The Write Stuff

Current mood:  adventurous
Category: Writing and Poetry

I’ve made no secret of my day job as a screenplay reader for a couple of movie studios. It’s work I fell into years ago and it is work I adore, occasionally stumbling across genuine gems I yearn to champion.
Sadly, the last time that happened was when I was gainfully employed by a major studio, which last year laid off a lot of us in the fallout from the Writer’s Strike. I’ve been lucky to still find work coming my way because I’ve been doing it so long and I think my passion for words still shows.
Oh, I grumble and groan about the quality of work I read and this hasn’t changed. I’m stunned by some of the submissions I am sent from the studios which receive them from agencies, management companies, production companies, indy film studios and the occasional attorney who has a relationship with some big studio head.
Many of these submissions are by established, successful writers!
Never does a screenplay reach a studio via unsolicited submission. Meaning if a writer sends in their work unrepresented, it will be sent straight back, unread.
I’ve heard of rare cases where an unrepresented writer signs a waiver and their screenplay is read – by somebody like me – but I haven’t actually heard of anyone getting produced this way.
Recently however, I was assigned the happy task of assessing screenplays – for free – for a screenplay contest.
I did it for the man who asked me to do it. He gave me my first big break. I was also keen to see what kind of work unrepresented, hard-working, aspiring screen writers are turning out.
I think I may have suffered permanent brain damage as a result.
I’ve never read such utter crap in my life.
I know zombies are the new rage in fiction in general. I’m seeing it trickle down to erotic fiction. I blame the move 28 Days Later for this. It was a brilliant piece of sci-fi that made every writer in the free world think “this looks easy.” Since that movie came out I have seen nothing but pale imitations of it.
The same thing happened with the Mad Max movies and The Passion of the Christ.
I learned very quickly that zombie movies are a metaphor for politics and let’s face it, our current world political climate is a fertile womb.
But hell’s bells there’s no semblance of reality in any of the 20 samplings I judged. Even the “normal” screenplays show me that the plethora of info out there about how to write a screenplay is being ignored.
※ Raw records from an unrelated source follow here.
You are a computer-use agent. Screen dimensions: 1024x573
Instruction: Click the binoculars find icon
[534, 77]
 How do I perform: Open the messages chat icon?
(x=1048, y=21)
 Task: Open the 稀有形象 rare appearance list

Writers have a duty to the muse, but they also have a duty to have some idea of what is commercial, what is filmable, plausible and what the hell is watchable.
These are some of the eye-popping moments I found in just a few screenplays:

* A script tailored to Brad Pitt (according to the hopeful writer) featured the lead character taking an extensive dump – in close-up. There was a lot of detail about sphincter movement that was quite…revolting. Now come on, could you really picture Brad Pitt doing this in a mainstream movie? Could you imagine a studio releasing it? Could you imagine watching it?
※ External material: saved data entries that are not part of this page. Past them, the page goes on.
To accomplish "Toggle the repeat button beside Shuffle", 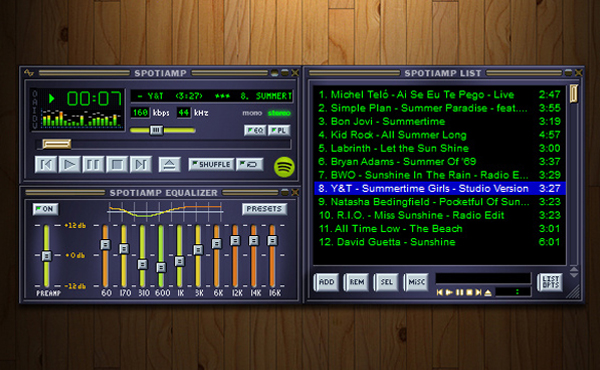I will point(249,164).
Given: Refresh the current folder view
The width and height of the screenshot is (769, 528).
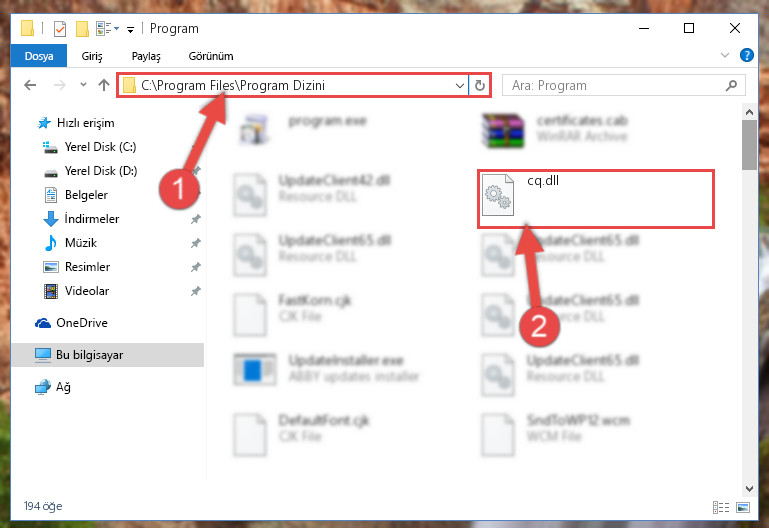Looking at the screenshot, I should tap(480, 85).
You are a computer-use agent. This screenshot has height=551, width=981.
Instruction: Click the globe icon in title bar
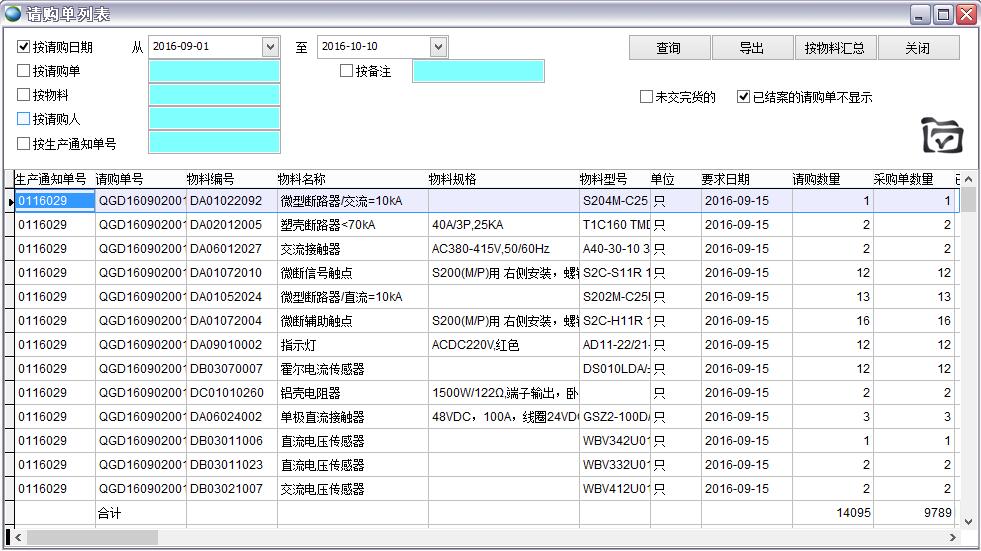13,14
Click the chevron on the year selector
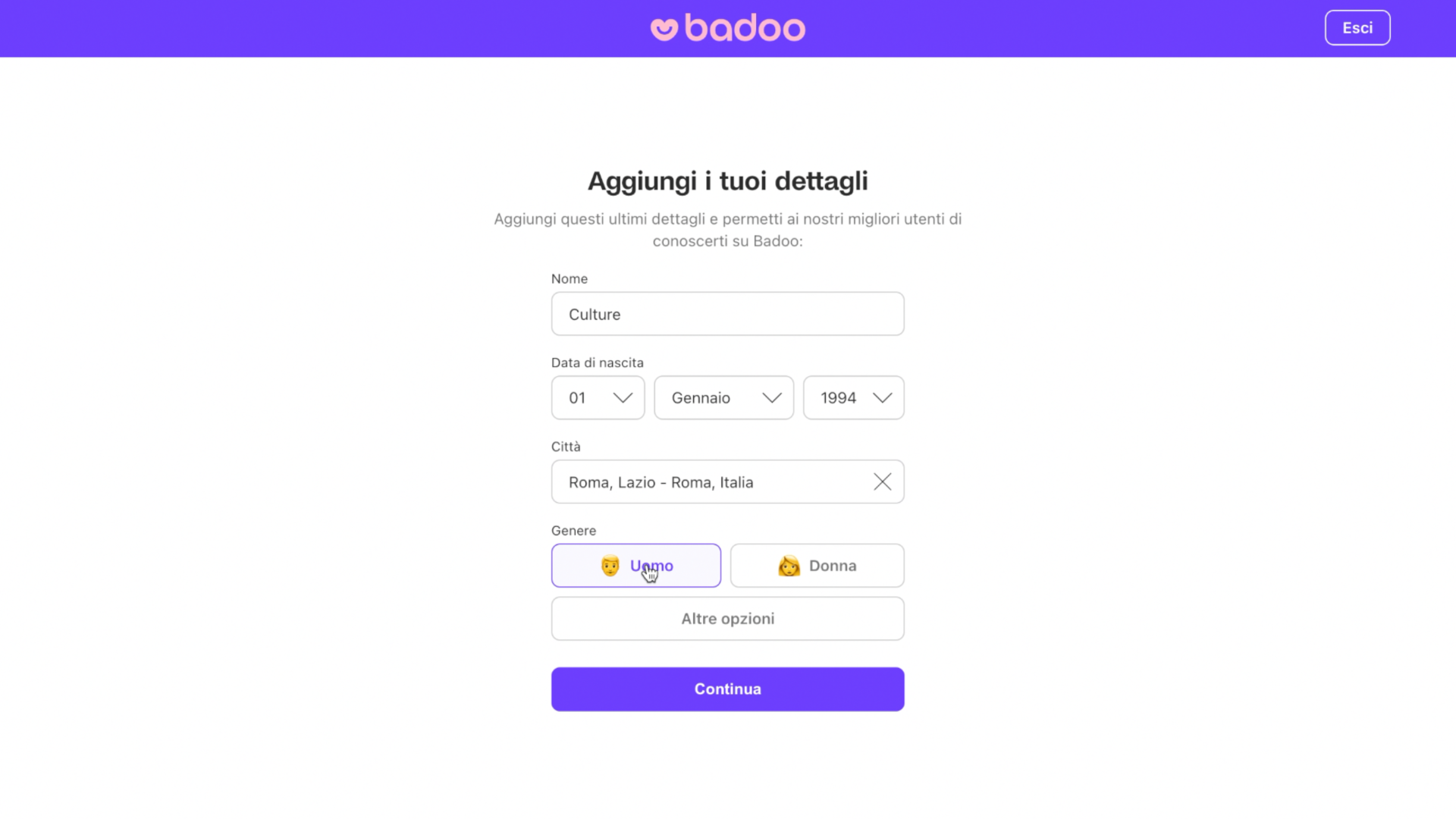 click(882, 397)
* A woman driving on the freeway shooting heroin into the corner of her eye as her boyfriend goes down on her. Really?
* A screenplay set in the future had a bunch of guys racing cars on the sun. The Sun! How? I was intrigued for a page or two wondering how the writer would work this one out. By Page 10, the death page, I gave up. If you haven’t given me a good hook by page 10 your screenplay doesn’t work.
* A comedy script had a nine-year old brother putting his toddler brother in the dryer and turning it on. The baby screams as the nine-year old eats soup at the kitchen table. The dryer shakes and rattles with the impact of the little boy inside it.
Are you laughing yet?
Finally the nine-year old releases the toddler and kisses his teary face. In reality the toddler would be dead and the nine-year old well on his way to a life as a sociopathic serial killer.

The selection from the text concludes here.